We can learn an incredible amount about our own work by examining that of our betters. Animagraffs is a site run by entrepreneurial graphic designer Jacob O’ Neal. I came across the site and found myself being captured by skillful use of his minimalist and colorful design style. After looking at the rest of his portfolio and learning about him as a designer, I thought his lessons would be worth sharing, in addition to his very inspirational content.
The first thing I came across about O’ Neal was a series of motion graphics explaining how car engines work. I’ve been proudly called a car nerd in the past and loved the content of the page, so I explored further into the site. O’ Neal had done a series of projects, including the mechanics of a car engine, the firing mechanism of a handgun, the movement of a tarantula, and how to pull off the perfect moon walk.
O’ Neal’s style is simple and bold, which makes is fantastic for understanding complex ideas. I began thinking of how useful motion graphics are, for a wide variety of industries. Furthermore, it got me thinking about graphic design as a form of education. Through this lens I think can learn quite a bit from designers like O’ Neal about both style and our industry.
As designers our purpose is to take complex, multi-faceted ideas and simplify them into simple relatable designs. We will be hired throughout our careers to communicate the ideas of your clients to the public. Our designs can and do actually educate people about the ideas were representing.

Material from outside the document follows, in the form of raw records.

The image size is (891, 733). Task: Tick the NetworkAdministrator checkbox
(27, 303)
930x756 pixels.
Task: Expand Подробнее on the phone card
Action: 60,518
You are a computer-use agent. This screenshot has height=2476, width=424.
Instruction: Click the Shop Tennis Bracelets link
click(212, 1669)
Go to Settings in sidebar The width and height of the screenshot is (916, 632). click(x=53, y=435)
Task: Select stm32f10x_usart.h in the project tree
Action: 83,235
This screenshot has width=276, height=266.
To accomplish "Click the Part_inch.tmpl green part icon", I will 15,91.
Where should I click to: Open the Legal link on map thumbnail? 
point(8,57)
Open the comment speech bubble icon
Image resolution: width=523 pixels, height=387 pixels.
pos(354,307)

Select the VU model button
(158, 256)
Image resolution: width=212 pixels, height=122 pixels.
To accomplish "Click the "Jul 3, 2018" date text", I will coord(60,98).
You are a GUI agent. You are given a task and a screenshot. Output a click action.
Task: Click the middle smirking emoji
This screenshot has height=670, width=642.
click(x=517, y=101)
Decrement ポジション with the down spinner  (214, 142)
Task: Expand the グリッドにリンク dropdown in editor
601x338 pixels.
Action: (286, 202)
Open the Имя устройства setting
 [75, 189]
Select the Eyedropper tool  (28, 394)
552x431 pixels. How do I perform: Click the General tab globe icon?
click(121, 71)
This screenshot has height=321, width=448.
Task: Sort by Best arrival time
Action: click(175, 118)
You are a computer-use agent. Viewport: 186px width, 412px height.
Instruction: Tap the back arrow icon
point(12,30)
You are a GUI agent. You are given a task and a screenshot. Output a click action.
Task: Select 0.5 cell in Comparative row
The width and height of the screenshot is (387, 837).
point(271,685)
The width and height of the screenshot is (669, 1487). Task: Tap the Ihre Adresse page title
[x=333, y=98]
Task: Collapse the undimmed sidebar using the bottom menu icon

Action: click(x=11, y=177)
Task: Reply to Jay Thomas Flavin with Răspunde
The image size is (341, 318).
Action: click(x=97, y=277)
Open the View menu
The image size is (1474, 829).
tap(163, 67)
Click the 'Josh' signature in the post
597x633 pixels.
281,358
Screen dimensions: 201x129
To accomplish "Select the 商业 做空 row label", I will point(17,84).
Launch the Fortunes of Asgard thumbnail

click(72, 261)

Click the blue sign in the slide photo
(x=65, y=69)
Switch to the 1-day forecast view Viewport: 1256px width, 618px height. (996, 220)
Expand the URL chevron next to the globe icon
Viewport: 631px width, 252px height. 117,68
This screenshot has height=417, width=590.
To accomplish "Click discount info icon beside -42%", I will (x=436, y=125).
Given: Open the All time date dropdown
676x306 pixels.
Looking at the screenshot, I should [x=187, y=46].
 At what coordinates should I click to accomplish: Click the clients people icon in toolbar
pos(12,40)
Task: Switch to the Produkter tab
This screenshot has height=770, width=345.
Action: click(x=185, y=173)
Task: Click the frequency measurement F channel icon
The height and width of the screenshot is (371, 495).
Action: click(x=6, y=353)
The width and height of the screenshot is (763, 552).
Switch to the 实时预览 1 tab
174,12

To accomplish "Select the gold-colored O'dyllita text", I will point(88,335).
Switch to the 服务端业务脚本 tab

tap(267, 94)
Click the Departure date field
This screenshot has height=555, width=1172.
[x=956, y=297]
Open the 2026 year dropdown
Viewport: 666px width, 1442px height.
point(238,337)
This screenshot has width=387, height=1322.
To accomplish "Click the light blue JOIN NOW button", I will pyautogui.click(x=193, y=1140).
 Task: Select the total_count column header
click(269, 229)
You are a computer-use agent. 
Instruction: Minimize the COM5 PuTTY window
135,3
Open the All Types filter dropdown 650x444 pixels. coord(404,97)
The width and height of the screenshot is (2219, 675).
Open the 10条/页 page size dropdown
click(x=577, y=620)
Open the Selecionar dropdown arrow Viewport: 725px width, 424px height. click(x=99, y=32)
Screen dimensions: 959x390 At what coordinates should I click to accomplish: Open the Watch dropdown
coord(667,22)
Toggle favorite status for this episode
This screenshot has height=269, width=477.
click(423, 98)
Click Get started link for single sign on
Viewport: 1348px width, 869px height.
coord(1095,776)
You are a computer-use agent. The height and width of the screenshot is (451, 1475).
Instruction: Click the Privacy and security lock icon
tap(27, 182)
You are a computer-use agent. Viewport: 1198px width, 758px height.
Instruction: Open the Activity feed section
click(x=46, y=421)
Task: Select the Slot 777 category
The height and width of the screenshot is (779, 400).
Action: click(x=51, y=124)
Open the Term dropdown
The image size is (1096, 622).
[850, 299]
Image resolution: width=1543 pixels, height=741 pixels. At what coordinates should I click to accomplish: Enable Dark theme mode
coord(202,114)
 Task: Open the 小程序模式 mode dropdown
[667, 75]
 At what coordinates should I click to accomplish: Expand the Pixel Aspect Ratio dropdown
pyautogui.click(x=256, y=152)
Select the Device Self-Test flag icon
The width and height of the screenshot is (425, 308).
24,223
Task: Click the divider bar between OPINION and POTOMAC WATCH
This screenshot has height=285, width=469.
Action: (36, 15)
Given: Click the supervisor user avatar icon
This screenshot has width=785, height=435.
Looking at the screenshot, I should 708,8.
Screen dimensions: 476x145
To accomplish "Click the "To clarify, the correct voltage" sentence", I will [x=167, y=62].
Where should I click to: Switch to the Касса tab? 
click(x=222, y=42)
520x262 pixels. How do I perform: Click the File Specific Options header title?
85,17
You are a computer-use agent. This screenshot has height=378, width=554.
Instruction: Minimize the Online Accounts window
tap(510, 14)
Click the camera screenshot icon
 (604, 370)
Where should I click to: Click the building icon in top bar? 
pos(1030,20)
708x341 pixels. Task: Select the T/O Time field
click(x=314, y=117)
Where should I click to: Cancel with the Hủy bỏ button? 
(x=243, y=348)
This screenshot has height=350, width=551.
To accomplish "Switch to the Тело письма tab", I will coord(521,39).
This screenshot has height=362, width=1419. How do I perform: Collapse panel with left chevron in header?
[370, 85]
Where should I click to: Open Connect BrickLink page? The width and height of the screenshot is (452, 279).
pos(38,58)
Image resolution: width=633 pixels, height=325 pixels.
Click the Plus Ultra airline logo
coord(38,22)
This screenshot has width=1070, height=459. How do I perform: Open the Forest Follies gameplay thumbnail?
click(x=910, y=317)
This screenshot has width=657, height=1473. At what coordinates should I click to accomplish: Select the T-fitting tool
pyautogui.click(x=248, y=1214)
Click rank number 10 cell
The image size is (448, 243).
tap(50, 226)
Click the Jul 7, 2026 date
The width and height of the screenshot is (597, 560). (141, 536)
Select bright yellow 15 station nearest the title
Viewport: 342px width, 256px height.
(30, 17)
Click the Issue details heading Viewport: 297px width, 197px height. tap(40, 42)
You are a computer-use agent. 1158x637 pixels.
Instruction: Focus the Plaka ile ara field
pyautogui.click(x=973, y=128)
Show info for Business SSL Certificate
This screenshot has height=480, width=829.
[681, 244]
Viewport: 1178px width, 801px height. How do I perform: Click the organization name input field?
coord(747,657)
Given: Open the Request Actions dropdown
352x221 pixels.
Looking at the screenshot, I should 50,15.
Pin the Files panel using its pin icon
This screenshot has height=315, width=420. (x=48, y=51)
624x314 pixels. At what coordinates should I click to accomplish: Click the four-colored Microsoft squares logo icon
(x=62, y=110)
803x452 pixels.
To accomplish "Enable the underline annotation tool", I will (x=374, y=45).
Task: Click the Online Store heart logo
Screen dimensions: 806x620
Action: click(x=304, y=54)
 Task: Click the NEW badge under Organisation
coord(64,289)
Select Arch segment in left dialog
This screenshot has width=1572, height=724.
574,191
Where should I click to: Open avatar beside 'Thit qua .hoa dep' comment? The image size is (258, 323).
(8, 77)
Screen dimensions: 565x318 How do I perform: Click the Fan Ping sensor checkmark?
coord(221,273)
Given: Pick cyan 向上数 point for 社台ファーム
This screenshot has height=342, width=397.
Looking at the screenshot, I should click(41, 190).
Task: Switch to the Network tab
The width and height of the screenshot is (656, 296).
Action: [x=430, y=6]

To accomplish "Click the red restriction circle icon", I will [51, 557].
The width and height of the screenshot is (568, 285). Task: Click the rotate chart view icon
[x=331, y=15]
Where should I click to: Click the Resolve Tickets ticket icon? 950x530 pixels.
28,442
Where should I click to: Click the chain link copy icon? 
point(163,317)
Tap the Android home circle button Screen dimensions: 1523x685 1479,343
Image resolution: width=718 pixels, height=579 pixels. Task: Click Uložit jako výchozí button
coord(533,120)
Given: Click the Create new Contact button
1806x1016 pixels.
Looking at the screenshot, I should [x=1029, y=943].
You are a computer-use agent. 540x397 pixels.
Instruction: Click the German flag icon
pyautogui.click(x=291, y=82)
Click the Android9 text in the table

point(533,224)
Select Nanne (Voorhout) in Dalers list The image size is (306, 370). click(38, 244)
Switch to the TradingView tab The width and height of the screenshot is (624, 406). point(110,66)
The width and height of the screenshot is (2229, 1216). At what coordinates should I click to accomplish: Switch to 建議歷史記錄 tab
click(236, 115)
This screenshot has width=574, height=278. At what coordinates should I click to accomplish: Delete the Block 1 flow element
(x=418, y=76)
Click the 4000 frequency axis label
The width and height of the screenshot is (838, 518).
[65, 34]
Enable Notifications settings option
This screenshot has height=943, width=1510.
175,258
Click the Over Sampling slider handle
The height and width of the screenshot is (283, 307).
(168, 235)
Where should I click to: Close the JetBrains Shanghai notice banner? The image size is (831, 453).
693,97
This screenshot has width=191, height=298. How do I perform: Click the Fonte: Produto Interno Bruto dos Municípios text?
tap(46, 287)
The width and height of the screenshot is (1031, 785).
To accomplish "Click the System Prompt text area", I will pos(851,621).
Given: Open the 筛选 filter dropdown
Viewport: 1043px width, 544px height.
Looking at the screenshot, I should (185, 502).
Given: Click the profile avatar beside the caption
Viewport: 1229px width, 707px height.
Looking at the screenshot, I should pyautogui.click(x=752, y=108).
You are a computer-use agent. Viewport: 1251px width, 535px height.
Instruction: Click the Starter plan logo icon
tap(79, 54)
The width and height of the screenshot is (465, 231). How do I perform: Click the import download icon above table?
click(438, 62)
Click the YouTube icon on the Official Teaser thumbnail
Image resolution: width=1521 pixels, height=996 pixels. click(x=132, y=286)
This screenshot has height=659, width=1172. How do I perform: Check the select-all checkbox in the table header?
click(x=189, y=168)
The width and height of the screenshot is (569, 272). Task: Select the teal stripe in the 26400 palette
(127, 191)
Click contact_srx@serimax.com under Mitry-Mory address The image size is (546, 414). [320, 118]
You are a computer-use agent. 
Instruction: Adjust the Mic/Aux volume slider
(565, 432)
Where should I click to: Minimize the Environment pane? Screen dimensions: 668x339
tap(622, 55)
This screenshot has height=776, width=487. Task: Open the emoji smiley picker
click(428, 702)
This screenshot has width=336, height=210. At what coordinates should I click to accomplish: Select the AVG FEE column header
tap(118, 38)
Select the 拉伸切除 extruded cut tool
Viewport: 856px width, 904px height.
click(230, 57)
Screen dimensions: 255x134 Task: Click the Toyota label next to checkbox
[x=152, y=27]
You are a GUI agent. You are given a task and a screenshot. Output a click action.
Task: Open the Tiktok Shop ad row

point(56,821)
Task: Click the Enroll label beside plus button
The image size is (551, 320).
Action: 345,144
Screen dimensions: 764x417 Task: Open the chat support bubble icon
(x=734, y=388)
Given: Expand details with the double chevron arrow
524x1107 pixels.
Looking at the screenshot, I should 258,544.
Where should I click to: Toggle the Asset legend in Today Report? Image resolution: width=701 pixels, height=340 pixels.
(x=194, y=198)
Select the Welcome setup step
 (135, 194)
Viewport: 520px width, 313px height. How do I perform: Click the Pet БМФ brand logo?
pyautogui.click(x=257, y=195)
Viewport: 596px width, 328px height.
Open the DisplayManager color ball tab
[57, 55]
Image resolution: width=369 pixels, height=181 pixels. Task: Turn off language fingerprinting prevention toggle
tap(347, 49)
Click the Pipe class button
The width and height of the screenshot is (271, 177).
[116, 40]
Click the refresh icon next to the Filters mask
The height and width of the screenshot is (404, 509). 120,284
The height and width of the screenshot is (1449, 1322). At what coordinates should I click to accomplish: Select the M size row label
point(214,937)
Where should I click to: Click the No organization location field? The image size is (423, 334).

O’ Neal mentions in his portfolio that he’s a self-made success, and chose the entrepreneurial path to being his own boss. I’ve found that many designers share common feelings towards starting their own business, but often fear failure or the risks involved. Regardless of your choice of career path, I think O’ Neal shares some wisdom for everyone.
O’ Neal seems to have found his niche for design. His ability to use design to simplify complex mechanics and structures is incredibly useful, and valuable, and he highlights it. If you’re planning on starting a design company, then to get business you will have to communicate the value of your work, and the same goes if your looking to get hired for a company or freelance. For a young professional designer I found two major takeaways.
- Educate clients on the value of design, and it’s purpose for educating the public.
- Find a niche that works with your strengths and style, and highlight that work to increase it’s value.